--- EXERCISE OBJECTIVE ---
Decide whether each statement agrees with the comments below. For each, answer yes or no and quote the words that settle it.
1. The comments call the election a good use of public money.
2. One comment says councillors should live in the ward they serve or at least in the same town.
3. One comment suggests reading Donut Economics.

This election is a bad idea and a waste of public money. What an awful choice we have. Mrs U-Turn or Mr Useless.
As an incomer from Bedford, she needs to be a little more up to date with her criticisms of the council’s planning team. We have turned it around in a very short space of time, a fact recognised by her own Government just recently.
And it is a shame she seeks to ditch the cross party approach pursued by Peter Kyle and me on the rail issue.
Linda Freedman tweets @saveHOVE that Kristy A has lived in Hove longer than the last two years which begs the question of how sincere a cllr she could have been in Bedford up til 2015 while living down here!
Cllrs should live in the ward they serve or at LEAST the same town!
My eyebrows rose…just a tad…reading her planning & development comments. Just so wrongheaded and profit-driven.
She might benefit from reading Donut Economics frankly.
Does she take aim at developers in hopes of attracting generous party donations? Or because she is one of them?
Her ideas on housing are stale. Only by curtailing house price & rental inflation along with the naked gambling chip ‘investment’ for a return mindset can sanity and humanity be brought to the unaffordable BASIC need for shelter and a home.

--- DATA BELOW ---
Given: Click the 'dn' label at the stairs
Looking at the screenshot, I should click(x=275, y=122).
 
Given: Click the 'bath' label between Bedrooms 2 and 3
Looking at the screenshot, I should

--- EXPECTED OUTPUT ---
1. No: "This election is a bad idea and a waste of public money."
2. Yes: "Cllrs should live in the ward they serve or at LEAST the same town!"
3. Yes: "She might benefit from reading Donut Economics frankly."